LameBorzoi · 11/01/2024 21:55

@titchy Have you actually been involved with a medical school? Your picture sounds nothing like my experience. And why do a medical degree if you are going to do allied health? Do an allied health degree!

You do understand different people have different experiences yes? I'm not involved in med schools no, but know a lot of people that are. And there is a much greater awareness of the need to offer flexibility where possible to ensure students succeed, even than there was a few years ago.

As I said she doesn't have to go direct to F1 - and the kid will be secondary age by then anyway. By allied I meant something like clinical research, not an AHP role.
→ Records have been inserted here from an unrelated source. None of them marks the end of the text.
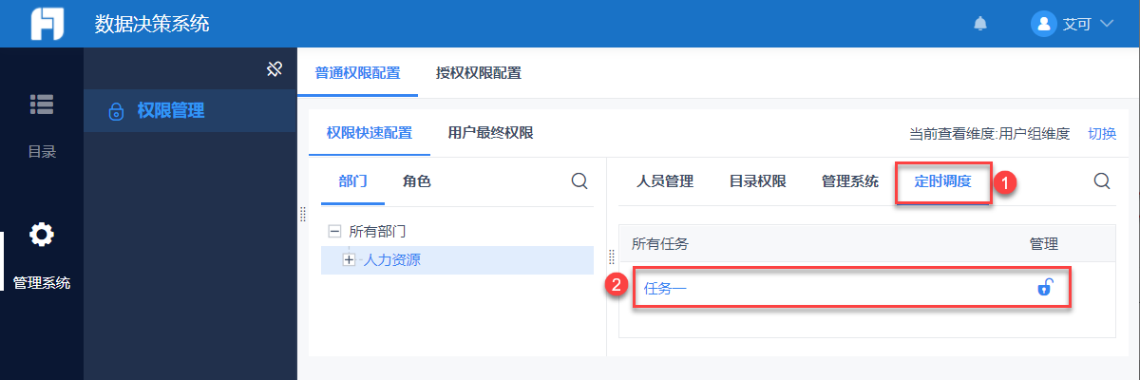Open the notification bell
Viewport: 1140px width, 380px height.
pyautogui.click(x=980, y=24)
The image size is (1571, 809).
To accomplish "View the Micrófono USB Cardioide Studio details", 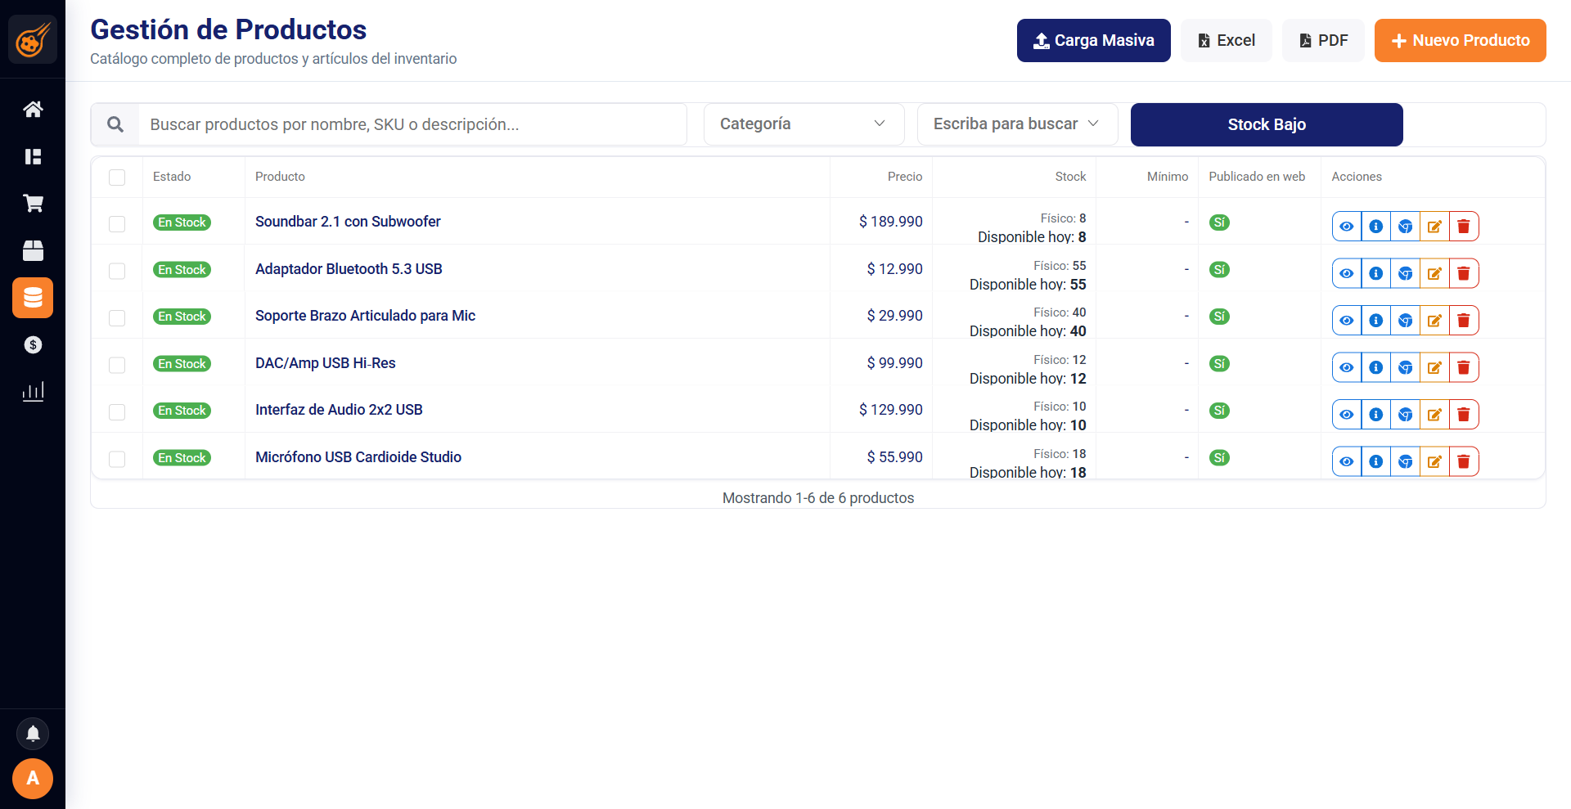I will 1346,462.
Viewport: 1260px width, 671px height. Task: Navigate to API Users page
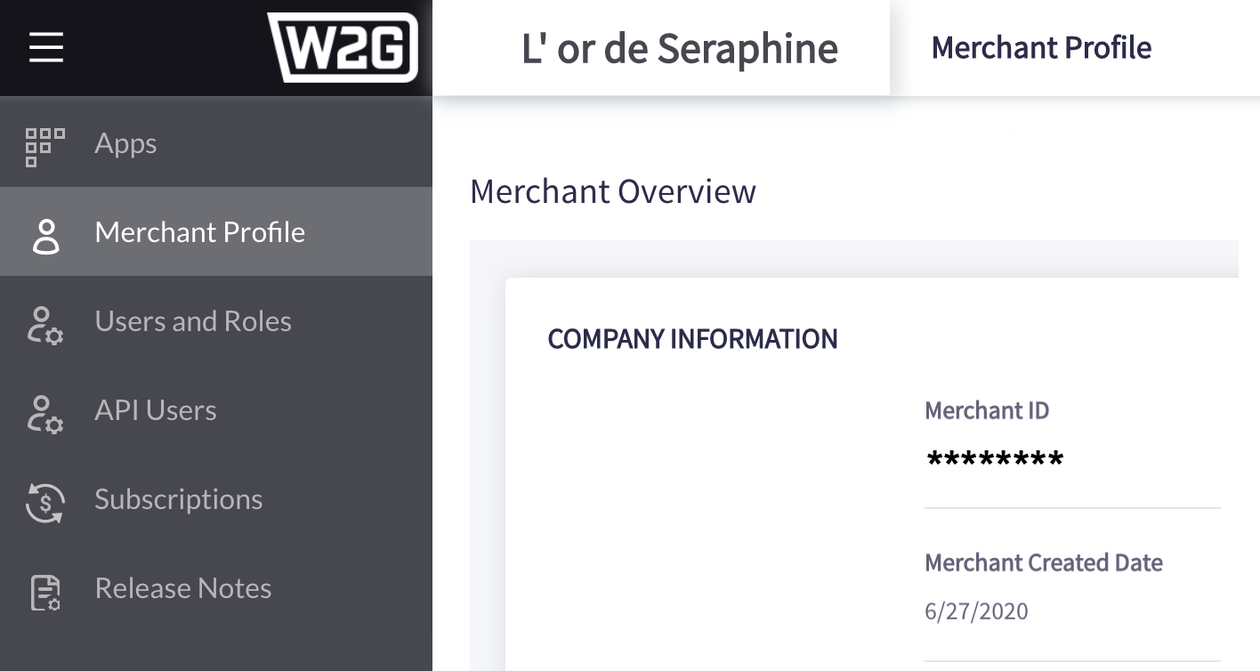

daliesque · 11/01/2024 22:00

The required A levels are Bio and Chem, which she has

I got into medical school (now Russell Group thoigh that didn't exist then) with exactly those a levels and grades.

I've got FY1 doctors in my unit with similar a levels and many other people over the years with chemistry and biology and then random other a level.

senua · 11/01/2024 22:01

You are quite within your rights to refuse to care for DSis's child, you have enough responsibilities of your own. Your priority is your family, not hers.
Don't try to put her off being a doctor, though, because people always shoot the messenger. Let her find out for herself if it's do-able or not.

Dotchange · 11/01/2024 22:01

wizzywig · 11/01/2024 20:04

Well she isn't going to get in with those a levels.

Not true

WarningOfGails · 11/01/2024 22:01

LameBorzoi · 11/01/2024 21:59

@WarningOfGails Undergraduates do go "all around the country". And a 10 year old still needs a lot of parenting and supervision.

Evidently she’d need to pick her university carefully then as the ones I’ve been involved with do not send undergraduates ‘all around the country’.

titchy · 11/01/2024 22:01

Most medical courses at universities would be looking for maths and/or physics instead.

Errr no they won't. Hmm

NoisyDachshunddd · 11/01/2024 22:01

porridgeisbae · 11/01/2024 21:49

Most universities are 'woke,' so they'll probably have ways of helping students with kids, so women can go into higher education etc.

To be clear this is the post I took exception to. What do you even mean when you say that levelling the playing field so women can participate in HE ‘woke’??

FYI women have far higher rates of progression to HE than men, but (amazingly! Get this!) still have lower lifetime returns to earnings. Why would that be?!

titchy · 11/01/2024 22:02

LameBorzoi · 11/01/2024 21:59

@WarningOfGails Undergraduates do go "all around the country". And a 10 year old still needs a lot of parenting and supervision.

Undergrads don't - they're at uni and local placements!

Gnomegnomegnome · 11/01/2024 22:02

You sound very much like my sister who thought that I was the worst parent in the world for retraining.

I think that you are jealous.

BeckyBloomwood3 · 11/01/2024 22:02

Hayliebells · 11/01/2024 21:49

I think I'd do it if they could both move in with me. If I didn't have to do different school runs etc and their child could just be like a sibling to my own, rather than one I'd need to drop off and pick up in different places etc. Yes it WOULD be like being another parent for 4+ years, but I'd do that for my sister. Granted it would require the means to do that, at the very least a spare room! But it would be manageable, although that really depends on what sort of relationship you have with your sister.

It's not just that.
OP's nephew has suspected SEN on top of that OP has a disabled child already. Not easy. And another reason why sister might struggle to find appropriate childcare.

Quite frankly parenting a SEN child requires a lot more effort and the child is only 3. Nobody knows how his needs will develop as he gets older. It's very risky to take on something as demanding and time-consuming as medicine.

There are other professions e.g nursing, allied health for example. Not as erm 'prestigious' as being a doctor yes, and for the latter their importance is vastly underestimated , invisible to the general public. But less demanding in terms of time burdens (although nurses have to do lots of placements as well they don't have a 5 year degree).

Of course nothing is stopping the sister if she's determined and has a plan. Said plan just shouldn't involve OP.